Dopo avergli praticato tre iniezioni, lo tenevano ammanettato sotto il sedile dell’aereo che lo avrebbe dovuto riportare in Senegal. Il rimpatrio forzato di Mamadou, senegalese che vive in Italia da 13 anni, è però fallito anche grazie all’indignazione dell’equipaggio e alle proteste degli altri passeggeri del volo di linea diretto a Dakar. Il pilota e diversi viaggiatori italiani, francesi e senegalesi hanno protestato contro la brutalità della polizia costringendo le autorità a scendere dall’aereo. Riportato nel Cie di Via Corelli a Milano, Mamadou racconta di avere un braccio ancora paralizzato per l’iniezione e di non essere riuscito a sapere che tipo di sostanza è stata usata su di lui.

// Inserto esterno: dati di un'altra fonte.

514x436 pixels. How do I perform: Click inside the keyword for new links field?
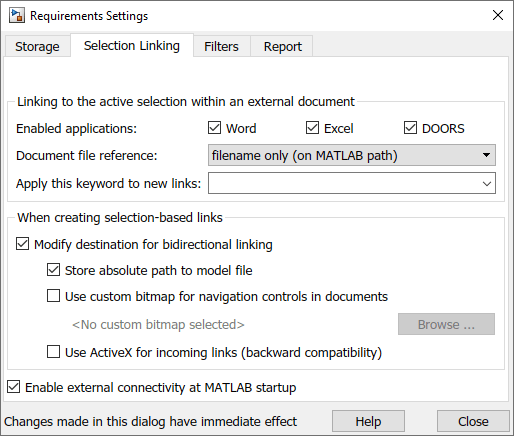(x=343, y=183)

Il caos è scoppiato al momento dell’imbarco forzato, quando Mamadou si è accorto che non era stata caricata la valigia con i suoi effetti personali e che aveva affidato alle forze dell’ordine. E’ la terza volta che la polizia prova a deportarlo in Senegal. Il primo tentativo era stato effettuato il 4 maggio ed era costato a Mamdou e ad un altro connazionale senegalese una condanna per “resistenza a pubblico ufficiale”. Il 26 maggio, durante il secondo tentativo, Mamadou viene ammanettato e imbavagliato ma riesce lo stesso ad esprimere le sue proteste. Il primo giugno, il terzo tentativo fallisce, come nel secondo caso, grazie al rifiuto dell’equipaggio e degli altri passeggeri di volare in tali condizioni. “Mi hanno trattato come un animale” racconta Mamadou dal Cie di via Corelli. “E pensare che sono arrivato in Italia quando avevo 8 anni, con il sogno di diventare calciatore. Ho fatto la scuola qui e ci ho vissuto per 13 anni. Ora sono il primo a voler lasciare questo paese. Non devono neanche accompagnarmi. Basta che mi danno la mia valigia e me ne vado”.